DIRECTIONS:
Your job is to return every line in the data holding the string "computer".
##### STORED DATA #####
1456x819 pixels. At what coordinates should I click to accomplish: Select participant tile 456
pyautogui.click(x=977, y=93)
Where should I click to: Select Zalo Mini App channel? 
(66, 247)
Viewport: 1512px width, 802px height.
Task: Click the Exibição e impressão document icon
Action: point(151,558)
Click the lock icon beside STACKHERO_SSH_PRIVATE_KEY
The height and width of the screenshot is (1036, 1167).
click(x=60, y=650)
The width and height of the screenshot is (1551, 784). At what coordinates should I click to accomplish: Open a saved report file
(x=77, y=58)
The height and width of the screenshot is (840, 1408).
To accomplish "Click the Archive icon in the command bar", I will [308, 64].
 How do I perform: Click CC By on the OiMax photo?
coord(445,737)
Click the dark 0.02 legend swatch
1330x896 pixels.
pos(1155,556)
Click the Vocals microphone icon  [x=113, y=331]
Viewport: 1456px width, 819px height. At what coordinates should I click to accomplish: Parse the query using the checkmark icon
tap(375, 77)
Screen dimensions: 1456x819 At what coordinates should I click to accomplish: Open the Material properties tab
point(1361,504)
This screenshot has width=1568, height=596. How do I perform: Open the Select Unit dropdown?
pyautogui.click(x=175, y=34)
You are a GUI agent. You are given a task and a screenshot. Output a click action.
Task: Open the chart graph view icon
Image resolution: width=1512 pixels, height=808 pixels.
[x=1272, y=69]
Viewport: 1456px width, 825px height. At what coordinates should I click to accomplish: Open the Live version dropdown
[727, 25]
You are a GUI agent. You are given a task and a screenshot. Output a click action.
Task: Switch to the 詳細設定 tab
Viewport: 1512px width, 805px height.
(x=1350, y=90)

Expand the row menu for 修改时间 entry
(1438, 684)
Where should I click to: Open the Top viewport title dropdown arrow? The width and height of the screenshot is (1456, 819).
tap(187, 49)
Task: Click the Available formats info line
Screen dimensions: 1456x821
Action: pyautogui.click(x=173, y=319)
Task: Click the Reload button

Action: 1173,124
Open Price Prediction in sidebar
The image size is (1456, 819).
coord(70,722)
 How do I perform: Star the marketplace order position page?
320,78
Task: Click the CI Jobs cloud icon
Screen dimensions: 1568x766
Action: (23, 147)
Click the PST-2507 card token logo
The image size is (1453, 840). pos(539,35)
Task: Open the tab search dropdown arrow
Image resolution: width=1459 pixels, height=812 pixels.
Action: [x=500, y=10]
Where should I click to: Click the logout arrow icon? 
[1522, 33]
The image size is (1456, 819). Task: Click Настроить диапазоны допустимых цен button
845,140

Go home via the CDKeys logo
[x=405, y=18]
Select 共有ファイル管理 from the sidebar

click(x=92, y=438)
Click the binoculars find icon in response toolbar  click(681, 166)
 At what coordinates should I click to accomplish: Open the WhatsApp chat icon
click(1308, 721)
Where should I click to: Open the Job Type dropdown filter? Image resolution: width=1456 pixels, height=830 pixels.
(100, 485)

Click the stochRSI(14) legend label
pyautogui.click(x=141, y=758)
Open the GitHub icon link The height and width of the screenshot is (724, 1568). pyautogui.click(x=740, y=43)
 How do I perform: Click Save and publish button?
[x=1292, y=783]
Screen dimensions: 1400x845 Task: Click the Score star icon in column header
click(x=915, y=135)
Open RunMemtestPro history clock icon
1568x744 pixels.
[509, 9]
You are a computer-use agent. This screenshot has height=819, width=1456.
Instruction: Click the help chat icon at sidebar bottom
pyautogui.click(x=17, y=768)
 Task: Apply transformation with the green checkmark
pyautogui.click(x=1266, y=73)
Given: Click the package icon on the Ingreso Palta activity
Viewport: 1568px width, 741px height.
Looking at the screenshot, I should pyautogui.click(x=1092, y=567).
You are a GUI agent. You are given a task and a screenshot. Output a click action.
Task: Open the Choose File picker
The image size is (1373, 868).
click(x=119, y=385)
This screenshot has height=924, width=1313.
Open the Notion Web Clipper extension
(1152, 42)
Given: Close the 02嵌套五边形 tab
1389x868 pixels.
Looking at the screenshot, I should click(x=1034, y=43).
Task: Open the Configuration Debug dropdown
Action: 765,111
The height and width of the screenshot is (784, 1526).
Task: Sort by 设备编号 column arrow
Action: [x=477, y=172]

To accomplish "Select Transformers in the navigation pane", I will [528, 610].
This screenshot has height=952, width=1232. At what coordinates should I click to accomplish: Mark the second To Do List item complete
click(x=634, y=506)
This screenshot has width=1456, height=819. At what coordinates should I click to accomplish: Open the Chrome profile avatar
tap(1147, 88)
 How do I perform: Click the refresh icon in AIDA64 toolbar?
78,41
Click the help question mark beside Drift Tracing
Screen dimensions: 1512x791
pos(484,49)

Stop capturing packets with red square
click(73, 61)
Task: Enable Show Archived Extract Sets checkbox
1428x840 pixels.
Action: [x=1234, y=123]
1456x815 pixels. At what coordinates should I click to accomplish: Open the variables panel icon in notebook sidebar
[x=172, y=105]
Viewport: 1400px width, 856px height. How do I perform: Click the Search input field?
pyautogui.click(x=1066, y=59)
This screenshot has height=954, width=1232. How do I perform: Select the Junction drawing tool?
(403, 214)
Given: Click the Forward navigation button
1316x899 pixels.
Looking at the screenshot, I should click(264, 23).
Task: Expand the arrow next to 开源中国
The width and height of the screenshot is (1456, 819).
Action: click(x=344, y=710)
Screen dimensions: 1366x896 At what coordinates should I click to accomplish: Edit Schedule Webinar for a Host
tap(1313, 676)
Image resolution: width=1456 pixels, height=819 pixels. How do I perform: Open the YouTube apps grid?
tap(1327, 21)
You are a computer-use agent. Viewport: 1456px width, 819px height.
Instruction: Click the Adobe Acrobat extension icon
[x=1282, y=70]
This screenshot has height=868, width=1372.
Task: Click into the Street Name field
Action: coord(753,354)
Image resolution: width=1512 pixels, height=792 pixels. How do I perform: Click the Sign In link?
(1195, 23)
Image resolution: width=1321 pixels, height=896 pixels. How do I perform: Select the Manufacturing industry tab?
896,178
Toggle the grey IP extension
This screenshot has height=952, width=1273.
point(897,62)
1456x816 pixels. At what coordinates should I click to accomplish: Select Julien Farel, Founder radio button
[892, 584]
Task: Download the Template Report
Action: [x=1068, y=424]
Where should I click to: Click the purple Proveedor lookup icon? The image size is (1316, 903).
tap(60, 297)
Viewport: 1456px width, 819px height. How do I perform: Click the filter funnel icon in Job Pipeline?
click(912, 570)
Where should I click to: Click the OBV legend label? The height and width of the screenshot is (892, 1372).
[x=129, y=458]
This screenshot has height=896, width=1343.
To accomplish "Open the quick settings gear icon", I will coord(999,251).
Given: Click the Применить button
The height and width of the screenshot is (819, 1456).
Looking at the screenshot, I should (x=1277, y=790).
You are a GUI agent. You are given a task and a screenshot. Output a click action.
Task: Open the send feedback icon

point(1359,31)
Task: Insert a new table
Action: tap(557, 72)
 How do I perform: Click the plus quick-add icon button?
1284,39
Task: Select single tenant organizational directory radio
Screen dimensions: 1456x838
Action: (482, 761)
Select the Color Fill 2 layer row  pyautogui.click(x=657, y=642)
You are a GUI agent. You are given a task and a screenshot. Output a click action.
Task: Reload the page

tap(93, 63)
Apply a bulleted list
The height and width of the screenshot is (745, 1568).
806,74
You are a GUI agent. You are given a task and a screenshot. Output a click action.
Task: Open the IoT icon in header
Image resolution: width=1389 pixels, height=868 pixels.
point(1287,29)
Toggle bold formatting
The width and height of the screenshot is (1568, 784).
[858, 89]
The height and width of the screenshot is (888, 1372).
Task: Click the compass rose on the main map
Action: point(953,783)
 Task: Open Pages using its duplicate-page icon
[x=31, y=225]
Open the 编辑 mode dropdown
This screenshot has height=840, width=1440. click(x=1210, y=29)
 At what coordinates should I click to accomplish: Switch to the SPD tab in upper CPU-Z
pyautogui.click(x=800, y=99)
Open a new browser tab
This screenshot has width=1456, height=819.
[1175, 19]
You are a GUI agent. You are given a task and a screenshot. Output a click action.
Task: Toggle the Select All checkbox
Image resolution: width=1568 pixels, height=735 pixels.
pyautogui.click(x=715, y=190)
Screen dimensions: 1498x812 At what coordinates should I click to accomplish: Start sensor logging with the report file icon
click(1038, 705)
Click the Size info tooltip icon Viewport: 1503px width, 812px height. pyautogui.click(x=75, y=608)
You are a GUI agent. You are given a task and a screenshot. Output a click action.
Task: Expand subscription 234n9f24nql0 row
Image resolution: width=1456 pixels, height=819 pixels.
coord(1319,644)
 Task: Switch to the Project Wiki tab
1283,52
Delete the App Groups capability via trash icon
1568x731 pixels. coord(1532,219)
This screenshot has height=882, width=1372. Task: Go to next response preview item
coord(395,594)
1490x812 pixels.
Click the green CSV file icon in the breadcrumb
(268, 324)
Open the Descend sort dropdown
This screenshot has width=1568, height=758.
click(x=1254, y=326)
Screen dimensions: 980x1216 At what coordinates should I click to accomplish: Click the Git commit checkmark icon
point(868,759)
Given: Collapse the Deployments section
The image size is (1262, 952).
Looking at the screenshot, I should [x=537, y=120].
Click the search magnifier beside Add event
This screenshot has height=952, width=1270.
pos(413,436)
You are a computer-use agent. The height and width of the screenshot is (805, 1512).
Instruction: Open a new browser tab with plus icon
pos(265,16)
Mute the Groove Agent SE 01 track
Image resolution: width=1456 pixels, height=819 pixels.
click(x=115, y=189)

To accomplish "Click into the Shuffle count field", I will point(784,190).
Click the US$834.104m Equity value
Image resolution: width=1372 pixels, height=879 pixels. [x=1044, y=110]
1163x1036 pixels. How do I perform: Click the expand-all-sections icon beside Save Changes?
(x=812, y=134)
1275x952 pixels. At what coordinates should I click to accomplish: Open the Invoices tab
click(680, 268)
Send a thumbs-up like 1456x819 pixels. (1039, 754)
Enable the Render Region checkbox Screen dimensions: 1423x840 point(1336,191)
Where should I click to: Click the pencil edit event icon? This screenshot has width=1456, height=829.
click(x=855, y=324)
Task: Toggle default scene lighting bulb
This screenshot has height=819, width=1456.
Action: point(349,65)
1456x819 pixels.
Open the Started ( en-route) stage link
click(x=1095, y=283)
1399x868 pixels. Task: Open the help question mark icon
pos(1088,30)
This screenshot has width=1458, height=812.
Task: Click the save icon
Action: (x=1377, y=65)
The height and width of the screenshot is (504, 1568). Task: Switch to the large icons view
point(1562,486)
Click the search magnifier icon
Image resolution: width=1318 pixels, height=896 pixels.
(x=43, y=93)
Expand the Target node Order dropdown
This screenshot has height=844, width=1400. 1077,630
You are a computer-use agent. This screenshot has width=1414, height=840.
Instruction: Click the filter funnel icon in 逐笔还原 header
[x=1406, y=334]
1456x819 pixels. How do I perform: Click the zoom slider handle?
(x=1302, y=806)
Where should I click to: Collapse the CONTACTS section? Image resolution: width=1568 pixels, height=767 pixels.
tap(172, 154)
#####
COMPLETED EXERCISE:
You are a computer-use agent. This screenshot has height=819, width=1456.
You are a computer-use agent. Viewport: 1456px width, 819px height.
You are a computer-use agent. The height and width of the screenshot is (805, 1512).
You are a computer-use agent. This screenshot has width=1414, height=840.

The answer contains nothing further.